MU Music

This year, Sammy Adams will perform on Shadow Lawn to celebrate the end of the year, but not everyone is thrilled with the choice. Every year at Monmouth University, we see an up and coming artist perform at Springfest, and every year, we can hear someone complain that this isn’t what they listen to. The funny thing is that if you look at the last four years, we’ve had some variety, and that might actually reflect Monmouth’s taste very well.

Andy Grammar (2012) was a pop artist, The Ready Set (2013) leaned more towards rock while this year, the school has opted for rapper Sammy Adams. So what do Monmouth University students actually listen to?

Shayna Conde, a junior music major, likes to kick it old school. Conde said, “I love Billie Holiday, Anita O’Day, Peggy Lee. Those are my three top females.”

Angela Ciralo, a senior journalism major, agreed, though she was less specific. “I don’t listen to anyone specifically. I listen to the radio in my car and turn on Pandora on the computer. I like oldies.”

Pandora is a favorite among many students. Marilynn Garcia, a senior psychology major, said she listens to mostly indie music. “I just go to Pandora. I’ll put in The Neighborhood. I’ll put in Lorde or James Vincent McMorrow.”

Monmouth students certainly don’t just stick to our grandparents’ music. Casey Wolfe, junior PR major, loves all kinds of rock. “I listen to a lot of Luke Bryant, Florida Georgia Line, Randy Howser. That’s for country. Then I listen to A Day to Remember, Mayday Parade, anything in that genre [of punk pop].”

Take a walk around campus and you'll see plenty of students listening to music.

Take a walk around campus and you’ll see plenty of students listening to music.

Jessica Urspruch, a senior criminal justice major likes to stick to the typical Top 40 fare. “I like hip hop, pop, R&B, all of the above really.”

The thing that so many students seem to have in common, despite different tastes in music, is why they listen to music.

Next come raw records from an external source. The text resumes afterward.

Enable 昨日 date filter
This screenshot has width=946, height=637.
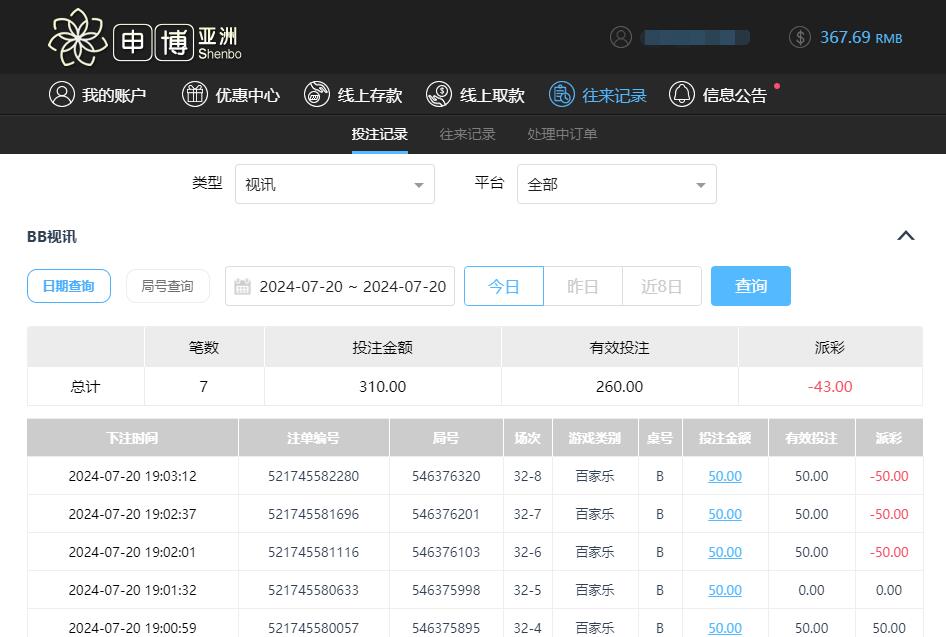(x=582, y=285)
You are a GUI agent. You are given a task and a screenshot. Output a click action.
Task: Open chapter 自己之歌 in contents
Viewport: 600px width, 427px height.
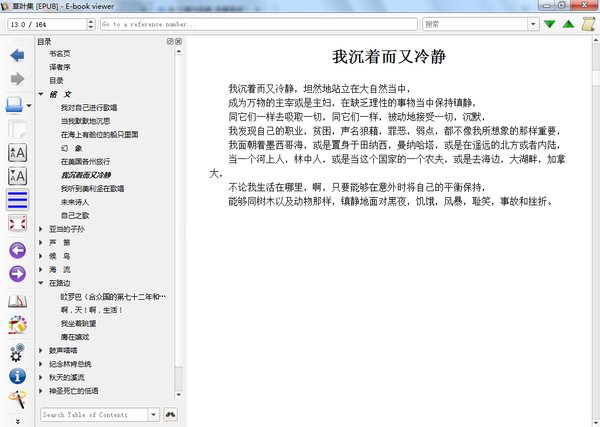[75, 216]
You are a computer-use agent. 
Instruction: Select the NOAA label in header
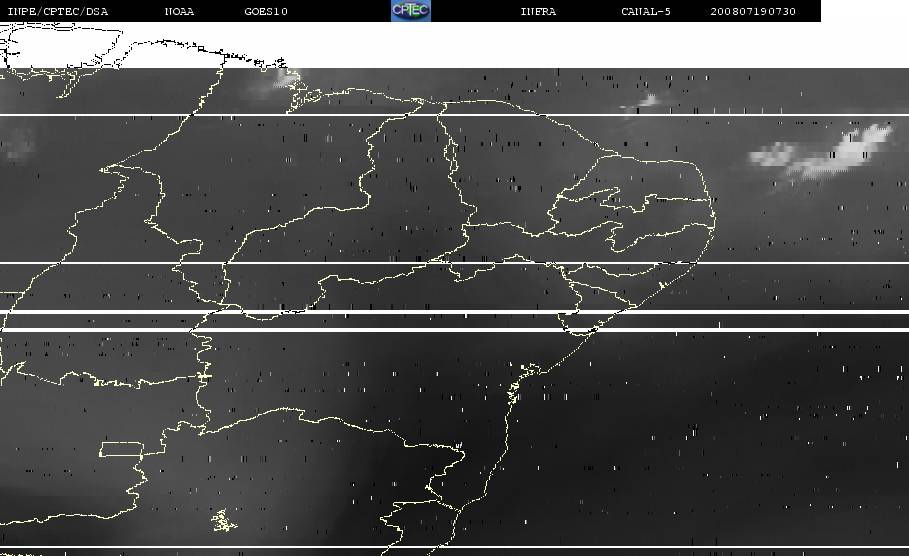point(179,12)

Conde believes that everything about music is appealing. She said, “I think it’s a form of expression that uses both words and sound…It’s fun, energetic, lively. There are so many different types of music that you can find what speaks to your heart, your soul, your spirit.”

Many students mentioned the appeal to emotions as a reason for loving music. Wolfe said, “I think it’s very important in people’s lives. I think it’s a way for people to express themselves. Even if they can’t play it, they can express themselves just by listening to it.”

So what does Monmouth like? Everything. No one could agree that the entire campus liked one artist. Wolfe noted that while she felt the campus listened to a lot of Top 40 radio, she wasn’t in a position to speak for the entire campus.

Amanda Caruso, a business major, said, “I don’t think I can name someone that all of us will like. Everyone has different tastes. Even if you do like a little of everything, there is always something that someone doesn’t like.”

Some people will love Springfest’s music and others won’t. If you don’t love it, just remember that the artist changes every year, and the university has (at least) four chances to find an artist you like. Not sure if you’ll like Sammy Adams? Decide for yourself.